His restaurant has become one of SF’s top first-date spots, and Clement is preparing for the holiday by buying more than 100 roses so his staff can gift one to each couple as they leave. Gauging the right number can be tricky: Clement has seen people make overlapping reservations, only to cancel all but their sweetheart’s top choice on the night of. To leave room for serendipity, L’Ardoise leaves its bar seating open for walk-ins. 

Even if a restaurant is fully booked, it may not take in as much as it would on a typical busy night. 
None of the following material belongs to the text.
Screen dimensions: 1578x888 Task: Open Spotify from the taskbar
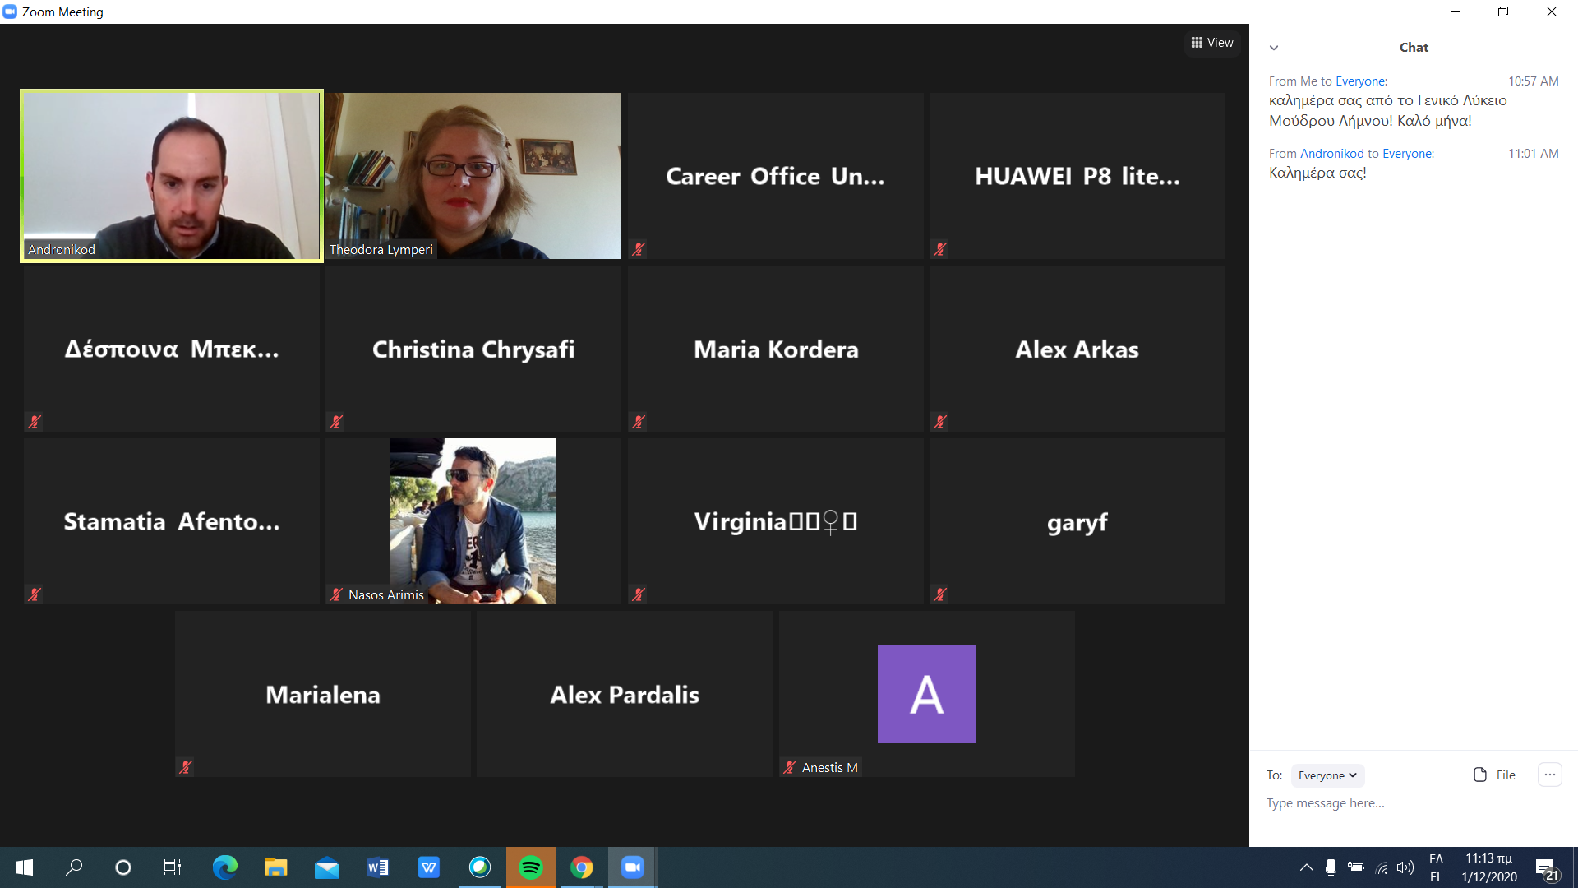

“Valentine’s Day is always booked out, but it’s less of a baller holiday,” said Paul Einbund, co-owner of The Morris and Sirene. Diners may rein it in because they’re concerned about their “performance” later, he added.

“People want to go home and have a little romance, so you don’t want to overstuff your belly,” he said. “You want to drink, but you don’t want to drink too much.” 

Despite the stresses, a restaurant needs to make sure that everything runs as smoothly as possible. If a customer doesn’t like a dish, find a substitution. If a couple seems on edge, a cocktail suggestion might be in order. “We’re really focused on making sure that we can keep everybody in their romantic state of mind,” Einbund noted.

In an unromantic display of counter-programming, some restaurants buck tradition entirely. Pasta Supply Co, for example, is hosting a “goth prom” at which customers can shred pictures of their exes and eat black pasta. 

Owner Strong almost cancelled Valentine’s Day dinner altogether, figuring that a counter-service spot wouldn’t get much business anyway, but decided that the alternative programming would be more fun. He commiserates with restaurants that bust out their fanciest menus and is glad not to be among them. 

A bearded man wearing glasses and a hat stands behind a glass counter displaying different pasta types. Shelves with bottles and jars are behind him.
Anthony Strong, chef and owner at Pasta Supply Co, is ditching the traditional lovey-dovey theme in favor of "goth prom." | Source: Morgan Ellis/The Standard

While SF’s beleaguered restaurants are grateful for the holiday business, most industry folks won’t go out themselves on such a crowded and expensive evening. Even if they’re not working a late shift, they know there are better nights to book a romantic evening for two. 

As Fiorella cofounder Brandon Gillis put it: “I don’t think I’ve ever been out for Valentine’s Day. I know enough to go out the day before or the day after.”